Bassett had the unique experience of not only fundraising with the other hikers during his Machu Picchu journey, but also putting those dollars into action. Ninety percent of the funds raised on the hikes will go back into research at MMRF, and Bassett is on a team that determines exactly how that money is spent. Currently, MMRF has 18 clinical trials open at 22 different research sites, and eight more trials will be started this year, Basset says, adding that he was inspired by his experience to work even harder to start more trials, find more patients to be part of them, and help more patients live even longer with a better quality of life.
GROWING A NETWORK
The impact of the Moving Mountains program will continue far beyond the trips themselves, says Bassett. In just the three trips that have occurred so far, 46 hikers have participated, creating a network of people fighting multiple myeloma together that will only continue to grow as the program expands.

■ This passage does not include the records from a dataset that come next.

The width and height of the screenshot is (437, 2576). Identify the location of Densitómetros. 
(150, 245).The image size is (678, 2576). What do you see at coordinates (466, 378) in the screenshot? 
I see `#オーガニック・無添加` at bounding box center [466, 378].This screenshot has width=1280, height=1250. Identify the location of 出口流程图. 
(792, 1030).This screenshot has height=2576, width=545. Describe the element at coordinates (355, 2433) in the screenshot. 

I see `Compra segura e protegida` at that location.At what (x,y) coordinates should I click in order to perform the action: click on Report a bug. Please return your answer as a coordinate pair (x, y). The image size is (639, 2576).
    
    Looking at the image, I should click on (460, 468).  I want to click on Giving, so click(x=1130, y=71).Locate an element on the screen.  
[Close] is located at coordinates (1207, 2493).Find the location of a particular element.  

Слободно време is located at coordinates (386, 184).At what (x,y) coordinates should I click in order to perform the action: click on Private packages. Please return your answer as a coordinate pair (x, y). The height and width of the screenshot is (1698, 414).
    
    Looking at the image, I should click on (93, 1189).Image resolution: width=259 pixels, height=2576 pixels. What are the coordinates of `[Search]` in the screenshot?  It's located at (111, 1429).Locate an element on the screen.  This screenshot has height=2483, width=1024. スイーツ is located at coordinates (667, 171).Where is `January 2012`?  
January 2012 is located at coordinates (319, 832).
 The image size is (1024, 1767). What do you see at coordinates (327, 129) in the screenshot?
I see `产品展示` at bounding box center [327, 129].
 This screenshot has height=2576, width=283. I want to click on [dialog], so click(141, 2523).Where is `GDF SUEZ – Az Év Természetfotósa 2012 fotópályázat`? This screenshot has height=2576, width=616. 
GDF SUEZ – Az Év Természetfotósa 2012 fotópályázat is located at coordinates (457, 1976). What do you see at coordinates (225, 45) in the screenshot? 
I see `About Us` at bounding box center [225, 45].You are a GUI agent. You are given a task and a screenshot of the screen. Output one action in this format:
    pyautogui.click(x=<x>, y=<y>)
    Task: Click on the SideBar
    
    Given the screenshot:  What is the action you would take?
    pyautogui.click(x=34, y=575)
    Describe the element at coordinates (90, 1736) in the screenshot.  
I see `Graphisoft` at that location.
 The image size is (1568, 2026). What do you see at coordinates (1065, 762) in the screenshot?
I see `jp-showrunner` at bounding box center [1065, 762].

“We now have several groups of patients, doctors, nurses and loved ones coming together, sharing an experience and a common bond across all three teams,” says Bassett. “People of all ages, all backgrounds, all mindsets just came together in one united front, and we conquered these mountains.” This collaborative spirit can be applied to more than just hiking a mountain, says Stiles. Despite the hikes each consisting of people from different locales, experiences, ages and careers, each group worked together well as a team. This is what needs to happen across multiple myeloma as a whole, says Stiles.
“People coming together from various walks of life for one cause was very moving and motivating,” he says. “If we can do that for what was a comparatively easy task of climbing a mountain, can we not do the same to find a cure for this disease? This experience is symbolic of our struggle to find a cure. It is going take a lot of people from a lot of different backgrounds with a lot of different thinking to accomplish this, but I think we can.”